Kanclerz Niemiec Gerhard Schröder zagroził odwołaniem urlopu we Włoszech w związku z antyniemiecką wypowiedzią sekretarza stanu we włoskim resorcie gospodarki Stefano Stefaniego - pisze dzisiejszy "Der Tagesspiegel".
Wkrótce po "propozycji" premiera Włoch Silvio Berlusconiego, który w Parlamencie Europejskim oferował niemieckiemu deputowanemu rolę kapo w filmie o hitlerowskich obozach koncentracyjnych, Stefani powiadomił na łamach gazety "Padania", co myśli o niemieckich turystach, odwiedzających Włochy.
Nazwał Niemców "super-nacjonalistycznymi blondynami", którzy "w porze letnich urlopów zaludniają nasze plaże, hałaśliwi, pijani arogancką pewnością siebie".
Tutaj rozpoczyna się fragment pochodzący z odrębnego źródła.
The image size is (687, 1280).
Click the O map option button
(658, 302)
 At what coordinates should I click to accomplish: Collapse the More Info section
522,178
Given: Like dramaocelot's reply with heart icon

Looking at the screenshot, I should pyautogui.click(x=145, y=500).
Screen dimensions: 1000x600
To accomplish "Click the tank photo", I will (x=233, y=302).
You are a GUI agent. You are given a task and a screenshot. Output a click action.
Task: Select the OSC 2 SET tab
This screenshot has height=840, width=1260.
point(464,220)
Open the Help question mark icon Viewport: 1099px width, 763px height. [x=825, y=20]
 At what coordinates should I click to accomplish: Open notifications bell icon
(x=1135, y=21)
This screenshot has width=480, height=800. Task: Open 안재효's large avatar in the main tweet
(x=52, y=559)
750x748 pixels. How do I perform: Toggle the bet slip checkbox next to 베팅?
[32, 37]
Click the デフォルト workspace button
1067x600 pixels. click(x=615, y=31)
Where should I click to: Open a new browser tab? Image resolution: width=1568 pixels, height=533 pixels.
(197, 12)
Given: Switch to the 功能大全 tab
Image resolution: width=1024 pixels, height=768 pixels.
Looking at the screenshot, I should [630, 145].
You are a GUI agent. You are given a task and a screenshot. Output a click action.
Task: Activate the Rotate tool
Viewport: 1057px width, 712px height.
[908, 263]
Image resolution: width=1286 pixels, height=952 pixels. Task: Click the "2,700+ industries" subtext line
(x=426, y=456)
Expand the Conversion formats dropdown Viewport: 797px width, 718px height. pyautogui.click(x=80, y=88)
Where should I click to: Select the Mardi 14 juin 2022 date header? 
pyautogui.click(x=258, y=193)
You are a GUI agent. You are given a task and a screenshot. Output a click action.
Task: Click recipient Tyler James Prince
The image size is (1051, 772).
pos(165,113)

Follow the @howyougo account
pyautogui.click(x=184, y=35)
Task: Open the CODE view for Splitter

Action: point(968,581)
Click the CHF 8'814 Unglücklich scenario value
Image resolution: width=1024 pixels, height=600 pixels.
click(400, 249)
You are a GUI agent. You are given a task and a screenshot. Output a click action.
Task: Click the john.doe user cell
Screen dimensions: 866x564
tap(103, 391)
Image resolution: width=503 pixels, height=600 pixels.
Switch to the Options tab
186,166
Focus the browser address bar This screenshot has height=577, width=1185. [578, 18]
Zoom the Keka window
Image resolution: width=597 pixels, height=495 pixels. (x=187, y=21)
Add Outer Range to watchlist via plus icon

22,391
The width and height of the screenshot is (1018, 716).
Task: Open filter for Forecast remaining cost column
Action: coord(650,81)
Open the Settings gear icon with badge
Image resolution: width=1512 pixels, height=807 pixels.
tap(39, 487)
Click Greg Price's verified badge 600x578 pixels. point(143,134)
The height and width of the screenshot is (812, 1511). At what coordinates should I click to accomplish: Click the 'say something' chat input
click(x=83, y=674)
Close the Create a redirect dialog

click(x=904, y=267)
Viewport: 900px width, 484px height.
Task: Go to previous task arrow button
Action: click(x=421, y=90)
Rzecznik rządu niemieckiego Bela Anda uznał to za "zbiorową obrazę wszystkich Niemców, którzy chętnie spędzają urlopy we Włoszech" i podkreślił, że jeśli poglądy Stefaniego spotkają się z tolerancją rządu włoskiego i pozostaną bez konsekwencji, kanclerz odwoła planowany urlop we Włoszech.